** begin Document passage **
SYDNEY, May 18, 2026, 04:03 AEST
- Santos last traded at A$7.88 on Friday, up 2.74%, while the S&P/ASX 200 ended down 0.11% at 8,630.8.
- Australia held off winter gas-export curbs after exporters gave supply assurances, cutting one near-term policy risk for Santos.
- The company also moved ahead last week with a Papua New Guinea gas tie-in project, a smaller but high-return growth step due to start in 2028.
Santos Ltd heads into Monday’s ASX session with a firmer tone after its shares jumped on Friday, outpacing a softer Australian market as gas-policy pressure eased and oil prices stayed elevated. The ASX cash market had not yet reopened at the dateline; normal trading runs from about 09:59:45 to 16:00 Sydney time.
That matters now because Santos is trading on two live forces: higher energy prices, and whether Canberra tightens domestic gas rules. The stock finished Friday at A$7.88, up 2.74% on the day and about 4.8% above the previous Friday’s close, while the broader S&P/ASX 200 fell over the week.
The immediate policy overhang eased when Resources Minister Madeleine King said Australia would not trigger export restrictions on natural gas for winter after receiving supply assurances from exporters. The Australian Domestic Gas Security Mechanism, or ADGSM, is a rule that lets the government restrict liquefied natural gas exports when local supply looks tight; Reuters reported it applies to east coast LNG plants operated by Origin Energy, Shell and Santos.
Still, the message was not a free pass. King said the government would not hesitate to act if the supply outlook changed, leaving Santos and other gas exporters exposed to a return of intervention risk if winter demand tightens.
** end Document passage **
**Written task:** Print the part of the Santos report that begins with the words "- Australia held" and ends after "16:00 Sydney time.". The material that comes next has no connection to the Santos report.
** begin Source material **
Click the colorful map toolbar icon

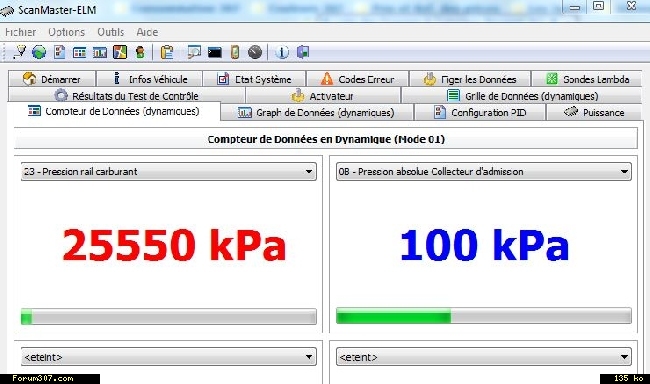pos(120,52)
** end Source material **
**Expected output:**
- Australia held off winter gas-export curbs after exporters gave supply assurances, cutting one near-term policy risk for Santos.
- The company also moved ahead last week with a Papua New Guinea gas tie-in project, a smaller but high-return growth step due to start in 2028.
Santos Ltd heads into Monday’s ASX session with a firmer tone after its shares jumped on Friday, outpacing a softer Australian market as gas-policy pressure eased and oil prices stayed elevated. The ASX cash market had not yet reopened at the dateline; normal trading runs from about 09:59:45 to 16:00 Sydney time.